On the train I was re-reading a book I have assigned for one of my classes, Ernest Gellner's, Nations and Nationalism. And I was struck this time by the ways in which modernity and modernization, in Gellner's telling, so fundamentally diverges from Chuang Tzu's view of the world.
Gellner argues that in the pre-modern world (date it as you will) knowledge was context-specific, embedded in the particular circumstances of a person's social position and role:
In a traditional social order, the languages of the hunt, of harvesting, of various rituals, of the council room, of the kitchen or harem, all form autonomous systems: to conjoin statements drawn from these various disparate fields, to probe for inconsistencies between them, to try to unify them all, this would be a social solecism or worse, probably blasphemy or impiety, and the entire endeavor would be unintelligible. (21)

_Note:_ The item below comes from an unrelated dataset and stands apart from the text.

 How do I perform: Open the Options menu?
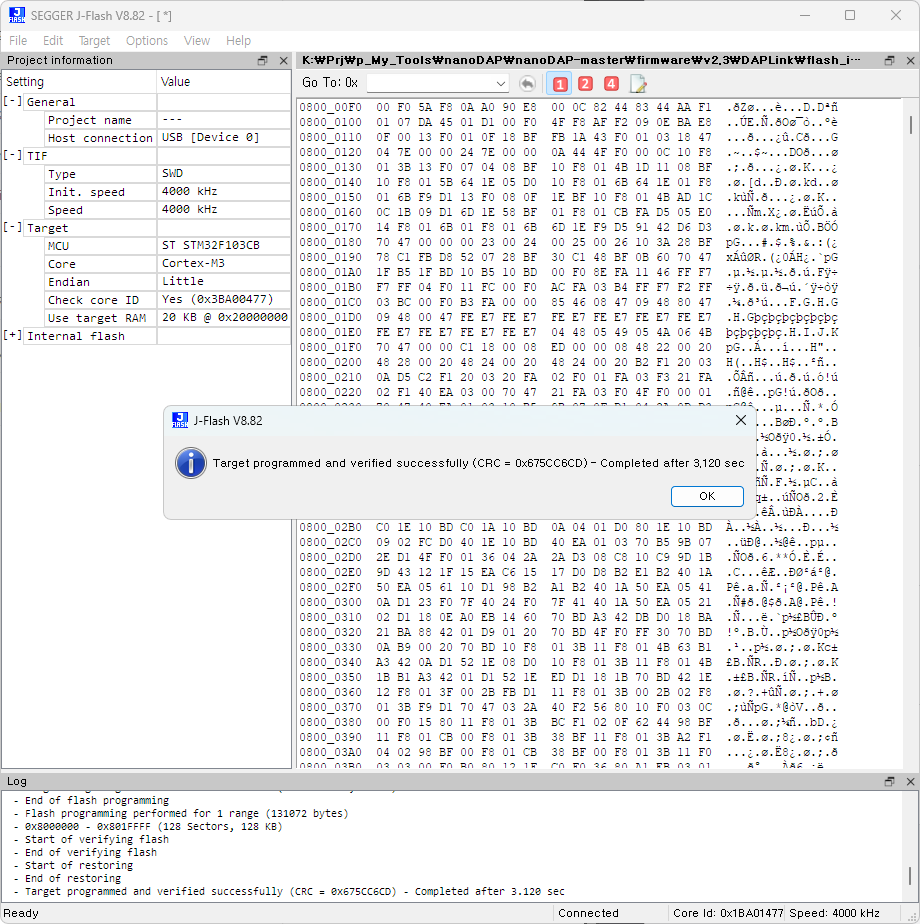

Modernization, and especially industrialization, requires more standardized knowledge, based on the understanding that all things can be taken out of their context and analyzed in a manner to produce a single, unified language of science. He invokes Hume to make his point:
Hume's philosophy is one of the most important codifications of this vision. Its best-known part is his treatment of causation, which indeed follows from the overall vision and its central insights. What it amounts to in the end is this: in the very nature of things, nothing is inherently connected with anything else. The actual connections of this world can only be established by first separating in thought everything that can bet thought separately - so we can isolate the pure elements, so to speak - and then seeing what, as a matter of experience, happens to be actually conjoined to what. (23)
This modern, scientific, analytic approach is diametrically opposed to Chuang Tzu's understanding, which can be summed up in the line: those who divide (i.e. analyze) cannot see. Chuang Tzu rejects the notion that we can isolate things from their contexts. He holds that the "actual connections of this world" can only be apprehended by considering the whole as a whole, not as the summation of artificially isolated parts. Everything is inherently connected to everything else. That is what Way is.
Think about this:
There's nothing anywhere which is not "that," and nothing that is not "this." If you rely on "that," you cannot see. But if you rely on understanding, you can know. And so when I say "that arises out of this, and this exists because of that," I'm describing the way "that" and "this" are born of each other. Life is born of death, and death of life. In sufficiency is insufficiency, in insufficiency sufficiency. There is "no that" because of "yes this," and "yes this" because of "no that." But this is not the sage's way: the sage illuminates all in the light of heaven. Such is the sage's "yes this."
"This" is "that," and "that" is "this." "That" makes "yes this" and "no that" the same, and "this" makes "yes this" and "no that" the same. So is there a "that" and a "this"? Or is there not a "that" and a"this"? Where "that" and "this" cease to be opposites, you'll find the hinge of Tao. (22)
Again, this is just a reminder of how deeply opposed Chuang Tzu is to the intellectual foundations of modernity. And his opposition was, in its own time, extraordinarily prescient. It seems as if he were speaking then precisely to the dominant scientific world view of today. And maybe he is right.